Panettone French Toast is a delicious alternative to simply toasting your panettone which in itself is delicious too! But this Panettone French Toast is whip up in a jiffy and the toasty crust in contrast to the soft, custardy inside is just wonderful especially when accompanied by fresh fruit like berries.
This recipe has been adapted from similar ones you can find online or in many cookbooks. While this version serves two, it can easily be increased to serve four, six or even eight or more if you are serving a crowd. Cut the panettone horizontally to make thick round slices which are then cut into four for easy serving. If your panettone is a bit on the dry side, allow it to soak for a minute but be mindful since soft panettone can breakdown quickly in the egg mixture resulting in a sloppy mess. And no one enjoys a sloppy mess!

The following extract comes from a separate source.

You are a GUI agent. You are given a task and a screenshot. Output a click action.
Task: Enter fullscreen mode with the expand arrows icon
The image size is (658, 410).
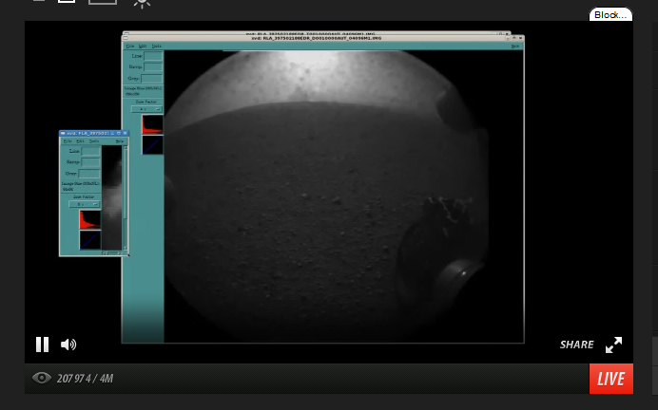614,345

So what panettone should you use? In this case, I have used a traditional fruit studded panettone however these Mini Chocolate Chip Panettone also make amazing french toast. With a cream for richness and a dash of cinnamon for that festive flavour this Panettone French Toast will be a favourite breakfast treat. And yes, you can make it for breakfast. It’s as simple as whisking the egg together with milk, cream and flavouring with a fork. Then dipping in the panettone before frying off in a little butter. It’s so fast but also impressive. Even if you wake up bleary eyed on New Year’s Day, you’ll be able to put this together for a great brunch or afternoon snack!

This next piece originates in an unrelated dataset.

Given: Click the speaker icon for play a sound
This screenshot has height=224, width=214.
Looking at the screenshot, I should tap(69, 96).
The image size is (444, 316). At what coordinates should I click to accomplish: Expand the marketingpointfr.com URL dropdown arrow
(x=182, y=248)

My sincere thanks to you who have supported Marcellina in Cucina in 2017. May the New Year begin with all the good things in life – good food, good company and good times.
- 1 slice Panettone, cut horizontally 1.5cm/1/2inch thick, quartered
- 1 large egg
- 1 tablespoon thick cream
- 2 tablespoons whole milk
- 3 teaspoons castor (superfine) sugar
- 1/2 teaspoon vanilla extract
- sprinkle of cinnamon, to taste
- 30 grams/1oz butter
- raspberries, blueberries, honey and icing sugar to serve
In a shallow dish break egg and add cream, milk, sugar, vanilla and cinnamon. Whisk well to combine.
Melt butter in a non stick skillet over medium heat.
Dip both sides of panettone in egg mixture. Allow to soak up but not soften too much or it will disintegrate.
Gently fry soaked panettone pieces in butter until golden then carefully turn to brown the other side.
Serve two pieces per serve with raspberries, blueberries and a drizzle of honey. Dust with icing sugar to finish.